Note 2: The rootEntity="false" on the batch entity is required and indicates the batch entity is NOT a root document.
对于 mysql,它可以工作
根据 solr wiki,
DataImportHandler 被设计为逐一流式传输行。它将获取大小值(默认值:500)传递给 Statement#setFetchSize,某些驱动程序不支持该值。对于 MySQL,将 batchSize 属性添加到 dataSource 配置,值为 -1。这会将 Integer.MIN_VALUE 作为获取大小传递给驱动程序,并防止大型表内存不足。
应该看起来像:
For mysql, it works
As per solr wiki,
DataImportHandler is designed to stream row one-by-one. It passes a fetch size value (default: 500) to Statement#setFetchSize which some drivers do not honor. For MySQL, add batchSize property to dataSource configuration with value -1. This will pass Integer.MIN_VALUE to the driver as the fetch size and keep it from going out of memory for large tables.
Should look like:
尝试这个cargo cult修复OutOfMemoryError:增加堆大小
如果你能负担得起的话,让它 -Xmx1024M 或更多,初始 512M -Xms512M
Try this cargo cult fix for OutOfMemoryError: increase heap size
make it -Xmx1024M or more if you can afford that and initial 512M -Xms512M
我发现对于大型记录集,事情可能会变得有点棘手。你确实有几个选择。
快速且最可能的最佳选择是为索引系统分配更多内存!内存(大部分)非常便宜。
我可能尝试的另一件事是对数据进行分块。
根据“文档”的大小,41M 文档可能会让您在搜索时陷入困境。您可能想要对文档进行分片。使用 DIH 时,我尝试使用查询字符串参数来促进分区。您可以通过在查询语句中使用 ${dataimporter.request.MYPARAMETERNAME} 引用传递到 DHI 的适当参数来执行此操作。

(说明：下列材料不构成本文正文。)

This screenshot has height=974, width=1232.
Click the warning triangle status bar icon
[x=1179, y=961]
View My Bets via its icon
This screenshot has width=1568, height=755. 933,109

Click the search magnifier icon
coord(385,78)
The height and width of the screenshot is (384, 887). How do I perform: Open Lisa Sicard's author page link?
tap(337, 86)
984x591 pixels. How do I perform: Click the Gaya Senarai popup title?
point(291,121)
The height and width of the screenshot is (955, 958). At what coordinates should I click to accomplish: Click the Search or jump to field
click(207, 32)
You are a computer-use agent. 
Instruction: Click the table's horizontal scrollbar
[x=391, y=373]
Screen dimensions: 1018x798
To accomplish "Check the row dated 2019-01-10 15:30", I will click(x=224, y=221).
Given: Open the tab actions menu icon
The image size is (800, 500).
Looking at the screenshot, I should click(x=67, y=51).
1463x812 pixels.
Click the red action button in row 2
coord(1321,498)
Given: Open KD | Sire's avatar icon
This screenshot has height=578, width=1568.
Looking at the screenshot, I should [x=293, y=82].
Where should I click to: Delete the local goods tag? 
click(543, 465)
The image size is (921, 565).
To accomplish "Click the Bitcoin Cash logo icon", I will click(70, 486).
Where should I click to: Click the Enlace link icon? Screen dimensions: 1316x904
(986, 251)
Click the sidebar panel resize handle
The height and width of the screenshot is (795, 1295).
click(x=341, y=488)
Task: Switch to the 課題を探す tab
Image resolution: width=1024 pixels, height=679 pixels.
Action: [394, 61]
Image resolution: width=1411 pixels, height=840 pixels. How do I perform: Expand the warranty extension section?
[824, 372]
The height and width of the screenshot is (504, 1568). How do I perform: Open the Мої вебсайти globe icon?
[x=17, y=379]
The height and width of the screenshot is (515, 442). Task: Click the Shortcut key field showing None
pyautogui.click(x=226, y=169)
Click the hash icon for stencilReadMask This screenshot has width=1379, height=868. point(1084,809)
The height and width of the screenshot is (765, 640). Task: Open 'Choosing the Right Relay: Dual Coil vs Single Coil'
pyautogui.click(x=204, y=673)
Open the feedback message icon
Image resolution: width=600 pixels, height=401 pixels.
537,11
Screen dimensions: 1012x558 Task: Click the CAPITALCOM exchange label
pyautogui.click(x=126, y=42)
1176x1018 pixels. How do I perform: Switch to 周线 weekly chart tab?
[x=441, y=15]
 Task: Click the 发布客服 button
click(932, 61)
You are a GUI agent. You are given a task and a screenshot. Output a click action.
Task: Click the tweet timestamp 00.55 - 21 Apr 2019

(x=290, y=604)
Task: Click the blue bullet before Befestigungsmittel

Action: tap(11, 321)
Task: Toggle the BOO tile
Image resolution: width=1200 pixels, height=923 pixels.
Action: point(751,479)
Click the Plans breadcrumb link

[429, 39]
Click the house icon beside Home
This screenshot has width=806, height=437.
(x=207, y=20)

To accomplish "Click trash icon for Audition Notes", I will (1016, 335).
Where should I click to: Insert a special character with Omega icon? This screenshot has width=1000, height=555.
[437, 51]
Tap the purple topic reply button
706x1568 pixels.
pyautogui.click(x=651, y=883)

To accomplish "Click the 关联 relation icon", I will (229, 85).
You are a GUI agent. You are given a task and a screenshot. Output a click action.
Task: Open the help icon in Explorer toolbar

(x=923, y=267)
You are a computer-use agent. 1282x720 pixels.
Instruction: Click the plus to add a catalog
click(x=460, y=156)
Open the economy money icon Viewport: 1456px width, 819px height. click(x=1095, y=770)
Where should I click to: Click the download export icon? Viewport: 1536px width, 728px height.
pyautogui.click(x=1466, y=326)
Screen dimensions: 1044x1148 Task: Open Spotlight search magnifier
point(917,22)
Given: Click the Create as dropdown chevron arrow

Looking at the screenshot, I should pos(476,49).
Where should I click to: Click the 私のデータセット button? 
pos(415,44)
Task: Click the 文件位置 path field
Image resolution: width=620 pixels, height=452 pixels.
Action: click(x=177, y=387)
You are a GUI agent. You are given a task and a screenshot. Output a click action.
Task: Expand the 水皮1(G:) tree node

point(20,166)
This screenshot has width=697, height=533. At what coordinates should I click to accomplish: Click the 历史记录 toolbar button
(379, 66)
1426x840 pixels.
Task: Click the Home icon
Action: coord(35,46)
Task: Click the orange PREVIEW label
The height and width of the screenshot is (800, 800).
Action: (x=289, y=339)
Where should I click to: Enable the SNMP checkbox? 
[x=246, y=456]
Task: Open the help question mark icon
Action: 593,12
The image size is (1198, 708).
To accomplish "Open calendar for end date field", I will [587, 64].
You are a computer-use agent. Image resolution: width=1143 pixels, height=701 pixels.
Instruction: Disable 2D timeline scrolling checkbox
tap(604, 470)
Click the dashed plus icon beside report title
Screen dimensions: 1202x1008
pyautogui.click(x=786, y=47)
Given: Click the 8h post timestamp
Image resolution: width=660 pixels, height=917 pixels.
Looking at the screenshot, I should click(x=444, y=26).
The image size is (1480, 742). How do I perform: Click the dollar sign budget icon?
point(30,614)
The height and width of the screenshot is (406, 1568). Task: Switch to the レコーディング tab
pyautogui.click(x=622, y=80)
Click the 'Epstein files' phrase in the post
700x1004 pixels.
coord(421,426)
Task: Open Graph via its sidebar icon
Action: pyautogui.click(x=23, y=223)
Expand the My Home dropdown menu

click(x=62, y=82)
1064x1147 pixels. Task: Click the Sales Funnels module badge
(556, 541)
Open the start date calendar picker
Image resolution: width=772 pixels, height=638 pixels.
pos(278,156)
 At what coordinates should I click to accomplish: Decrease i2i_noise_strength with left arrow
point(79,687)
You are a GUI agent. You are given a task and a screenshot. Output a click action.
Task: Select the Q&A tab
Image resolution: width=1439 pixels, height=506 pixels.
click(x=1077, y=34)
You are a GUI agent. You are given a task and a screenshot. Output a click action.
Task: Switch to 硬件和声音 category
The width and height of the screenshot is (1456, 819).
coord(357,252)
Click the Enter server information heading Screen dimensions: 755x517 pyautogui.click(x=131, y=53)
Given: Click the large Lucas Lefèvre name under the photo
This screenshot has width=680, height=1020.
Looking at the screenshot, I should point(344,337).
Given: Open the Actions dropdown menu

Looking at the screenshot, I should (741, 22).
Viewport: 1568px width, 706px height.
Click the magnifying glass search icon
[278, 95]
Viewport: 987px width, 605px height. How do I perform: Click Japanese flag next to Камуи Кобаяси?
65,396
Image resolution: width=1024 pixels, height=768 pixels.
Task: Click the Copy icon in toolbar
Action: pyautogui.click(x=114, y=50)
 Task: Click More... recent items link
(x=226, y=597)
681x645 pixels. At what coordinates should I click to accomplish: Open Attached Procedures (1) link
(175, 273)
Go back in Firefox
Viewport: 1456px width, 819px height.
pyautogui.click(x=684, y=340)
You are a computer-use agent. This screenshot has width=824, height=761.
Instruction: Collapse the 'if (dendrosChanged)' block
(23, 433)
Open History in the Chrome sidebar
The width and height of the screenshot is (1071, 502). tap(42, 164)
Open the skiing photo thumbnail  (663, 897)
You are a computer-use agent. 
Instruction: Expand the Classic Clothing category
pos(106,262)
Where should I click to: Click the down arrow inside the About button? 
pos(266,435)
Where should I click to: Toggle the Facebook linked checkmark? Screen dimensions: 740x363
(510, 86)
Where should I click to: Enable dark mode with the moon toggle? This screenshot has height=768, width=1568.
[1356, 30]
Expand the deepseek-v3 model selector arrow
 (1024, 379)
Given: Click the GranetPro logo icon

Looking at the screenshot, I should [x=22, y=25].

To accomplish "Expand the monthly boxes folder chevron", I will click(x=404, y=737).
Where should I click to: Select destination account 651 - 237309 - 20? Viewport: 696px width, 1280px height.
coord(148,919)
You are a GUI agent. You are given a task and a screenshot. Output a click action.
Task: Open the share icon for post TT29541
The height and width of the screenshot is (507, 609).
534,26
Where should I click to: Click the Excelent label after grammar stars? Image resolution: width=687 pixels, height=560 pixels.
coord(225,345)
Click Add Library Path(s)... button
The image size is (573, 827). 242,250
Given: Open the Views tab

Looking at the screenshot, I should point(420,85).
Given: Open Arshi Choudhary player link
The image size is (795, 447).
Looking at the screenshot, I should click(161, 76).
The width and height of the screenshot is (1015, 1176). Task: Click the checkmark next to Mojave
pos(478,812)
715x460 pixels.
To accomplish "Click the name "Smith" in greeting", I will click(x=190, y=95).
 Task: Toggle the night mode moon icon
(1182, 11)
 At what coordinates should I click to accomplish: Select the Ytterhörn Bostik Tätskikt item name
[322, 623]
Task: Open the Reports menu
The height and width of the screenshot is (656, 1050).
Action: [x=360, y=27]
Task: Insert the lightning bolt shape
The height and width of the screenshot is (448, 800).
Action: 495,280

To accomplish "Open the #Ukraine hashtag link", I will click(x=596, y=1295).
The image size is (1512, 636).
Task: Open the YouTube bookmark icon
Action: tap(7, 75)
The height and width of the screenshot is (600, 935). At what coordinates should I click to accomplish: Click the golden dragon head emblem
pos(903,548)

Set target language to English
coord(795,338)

I've found that with large record sets things can get a bit hairy. You do have a couple options.
The Quick and most likely best option would be to allocate more memory to the indexing system! Memory (for the most part) is pretty cheap.
The other thing I might try is chunking the data.
Depending on the size of your "documents" 41M docs may bog you down when it comes to searching. You may want to shard the documents. When using DIH I try to facilitate partitioning using querystring parameter. You can do this by referencing the appropriate parameter passed into DHI using the ${dataimporter.request.MYPARAMETERNAME} within the query statement.